Me restait donc la «très enviable» place de contractuel: un poste à l’année, au mieux, dans un secteur géographique assez vaste. J’ai joué le jeu, enseignant pendant une année les mathématiques et les sciences physiques dans un lycée de St-Brieuc, puis la «Découverte Professionnelle Habitat» aux élèves de 4e et 3e, en enseignement adapté, à St-Brieuc et Paimpol, puis en «Bac pro» «Etudes du Bâtiment» à Pontivy, durant trois ans, et enfin en 4e et 3e à nouveau, à Pontivy.»

Enseigner, transmettre savoir et savoir-faire vous a-t-il plu ?

«C’est quelque chose que j’avais en pensée depuis un temps. Je trouvais intéressant de transmettre un jour à des plus jeunes ce que l’on a appris… Cela me paraît être une belle tâche que de partager ce qu’on a appris soi-même, et ce que l’on a pu vérifier sur le terrain, sur les chantiers. 

C’est une grande joie pour l’enseignant que de voir un élève réussir, comprendre, devenir autonome dans son travail…

Je me souviens de la joie de cette élève de Terminale s’exclamant soudain pendant le cours: «Ça y est, j’ai compris!» face à une formule mathématique très utilisée dans le bâtiment et qu’elle aurait dû maîtriser depuis des années…

Quelle récompense également, quand s’occupant d’élèves en difficulté, on voit leur sourire, leur fierté d’avoir achevé un ouvrage et de le montrer à leurs camarades!

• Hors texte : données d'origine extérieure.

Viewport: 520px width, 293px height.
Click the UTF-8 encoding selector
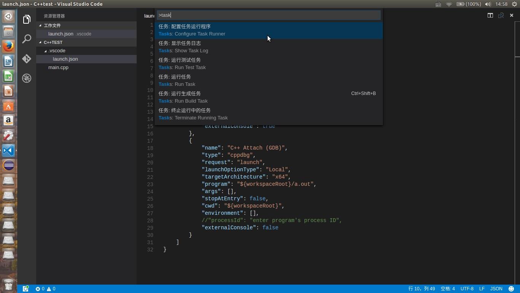(x=467, y=289)
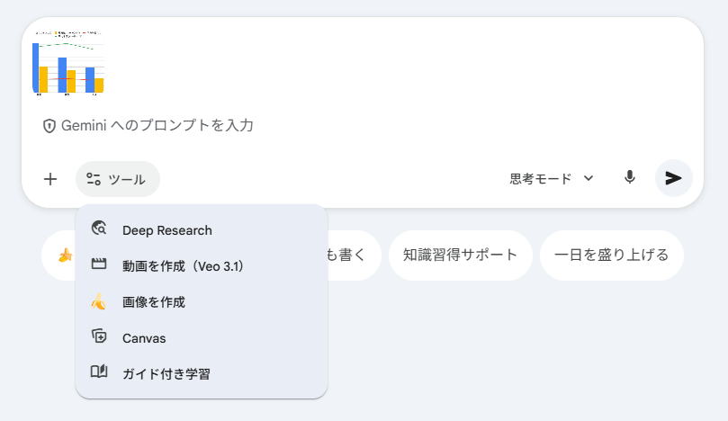Click the 知識習得サポート suggestion chip
The image size is (728, 421).
[x=460, y=255]
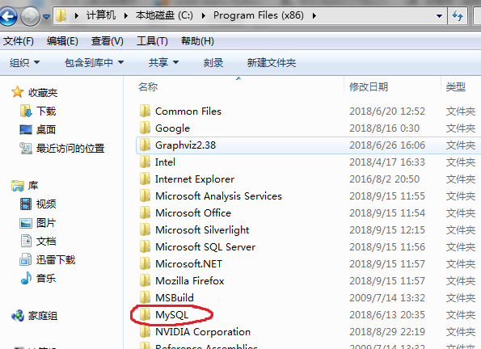The image size is (481, 349).
Task: Click the Back navigation arrow button
Action: 8,16
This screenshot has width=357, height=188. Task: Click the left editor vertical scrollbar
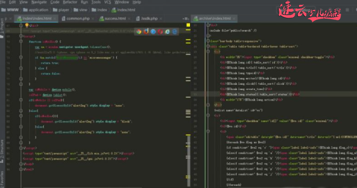188,160
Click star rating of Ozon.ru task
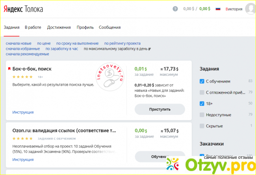 (x=23, y=139)
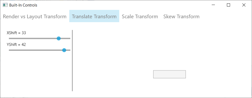Click the Built-In Controls window title

click(x=23, y=5)
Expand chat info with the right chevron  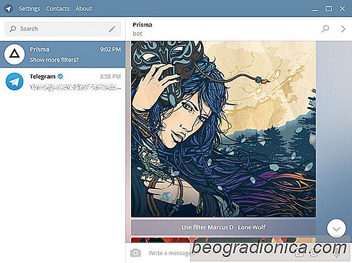click(x=343, y=29)
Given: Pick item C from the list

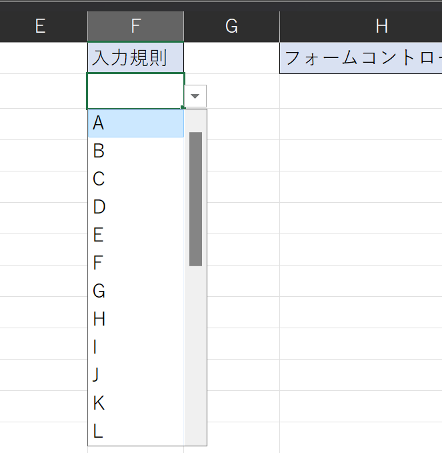Looking at the screenshot, I should pyautogui.click(x=136, y=179).
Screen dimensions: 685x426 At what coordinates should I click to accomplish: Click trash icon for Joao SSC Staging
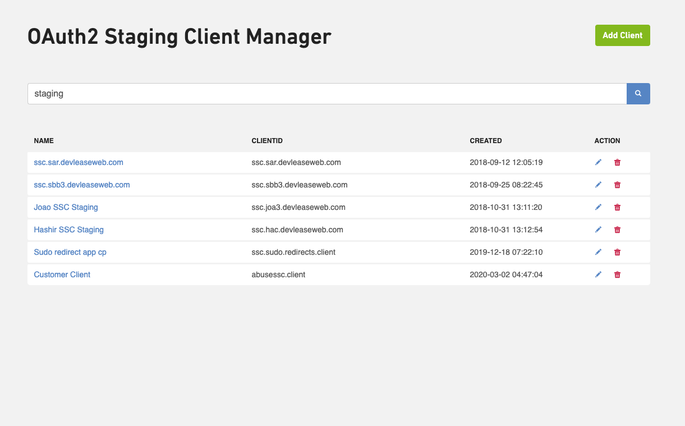[x=617, y=207]
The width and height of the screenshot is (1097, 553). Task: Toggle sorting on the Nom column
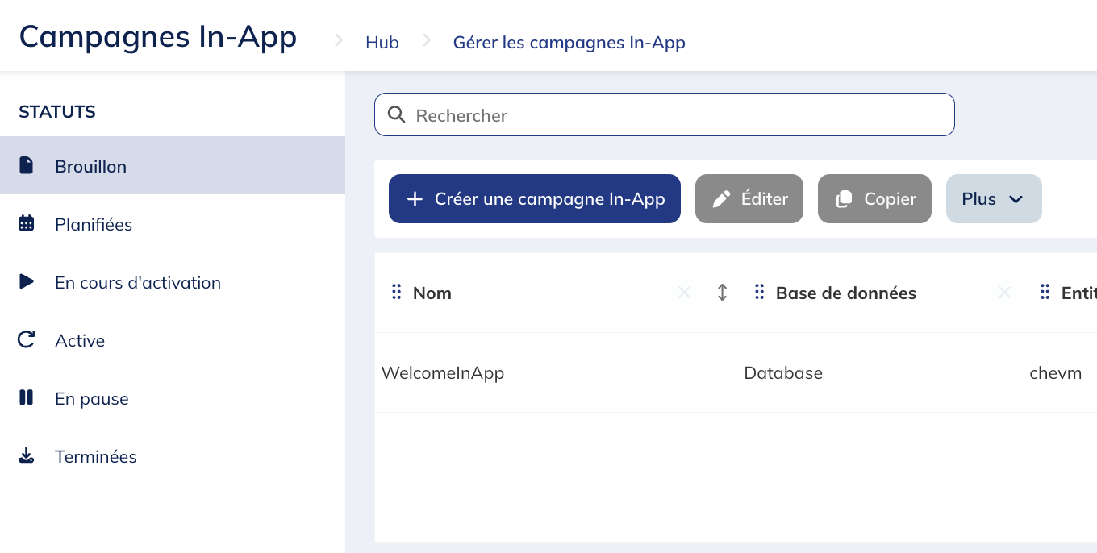point(722,293)
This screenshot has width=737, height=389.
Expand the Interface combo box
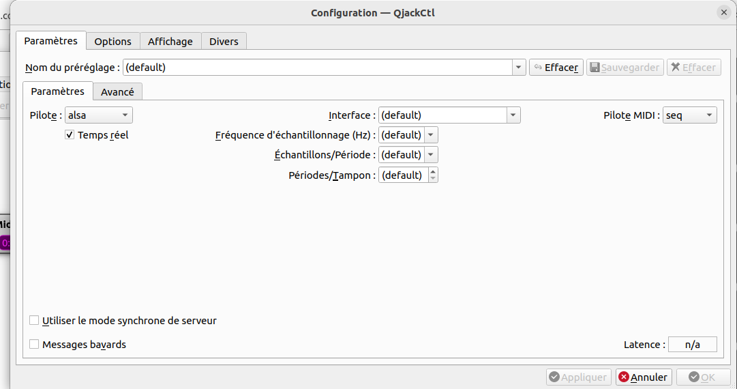click(513, 115)
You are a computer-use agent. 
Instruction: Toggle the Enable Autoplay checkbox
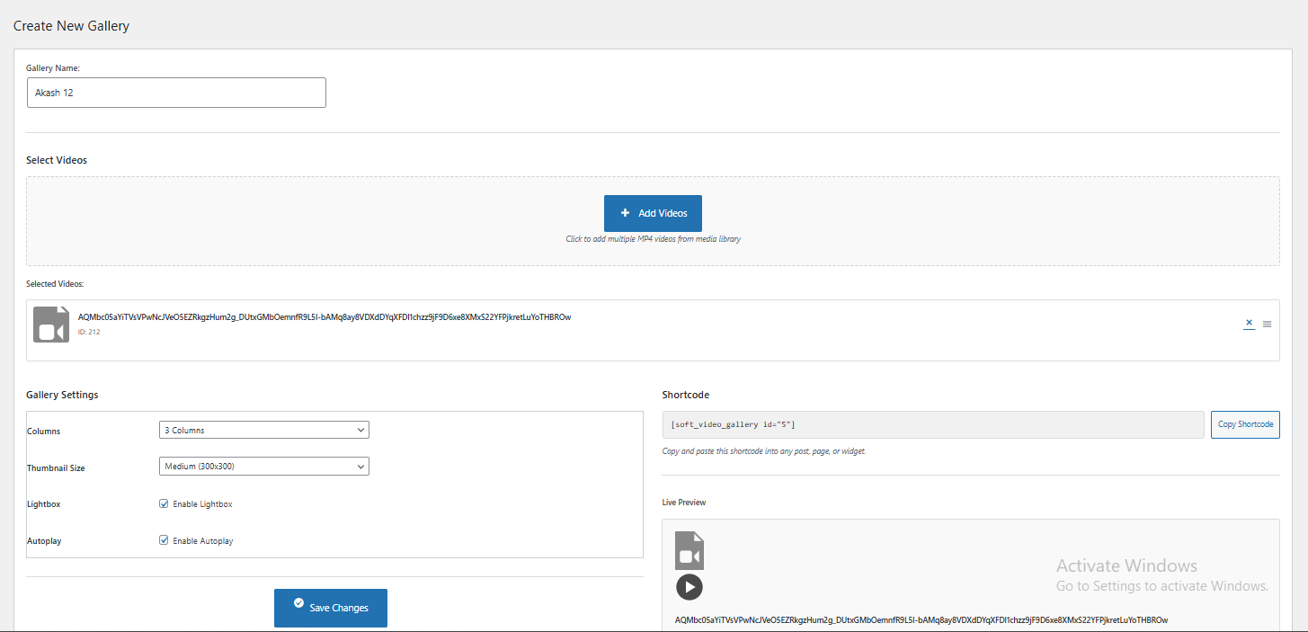tap(164, 540)
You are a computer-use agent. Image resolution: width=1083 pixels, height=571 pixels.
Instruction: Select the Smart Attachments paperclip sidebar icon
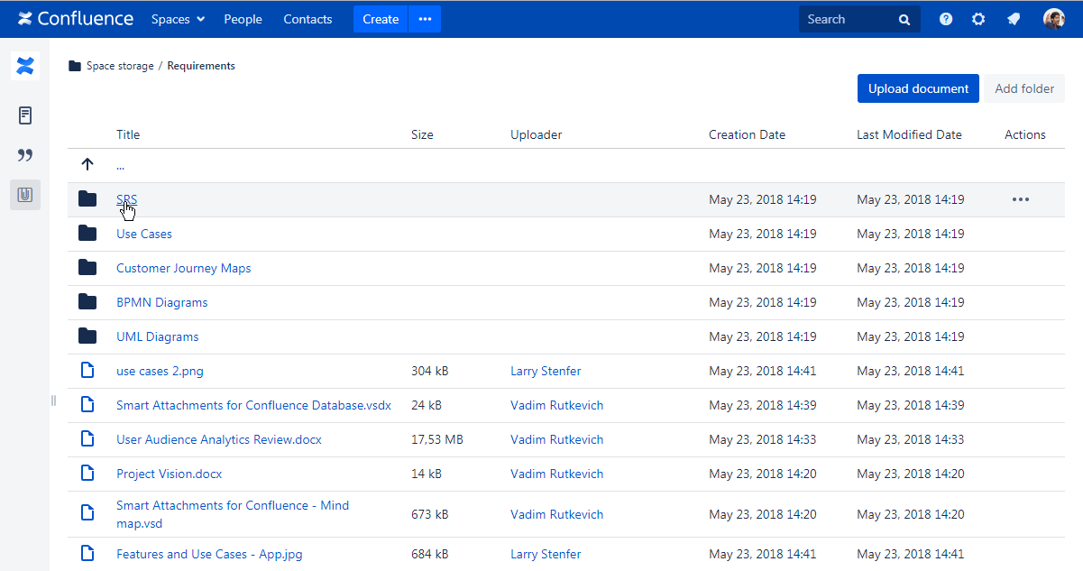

Je peux donner en exemple le tout dernier projet, réalisé en atelier avec des élèves en juin dernier. La période était difficile pour eux, malgré les grands efforts faits par le personnel de l’établissement pour les accueillir dans les meilleures conditions. Ils étaient en petit nombre, devaient porter le masque toute la journée, manger des repas froids…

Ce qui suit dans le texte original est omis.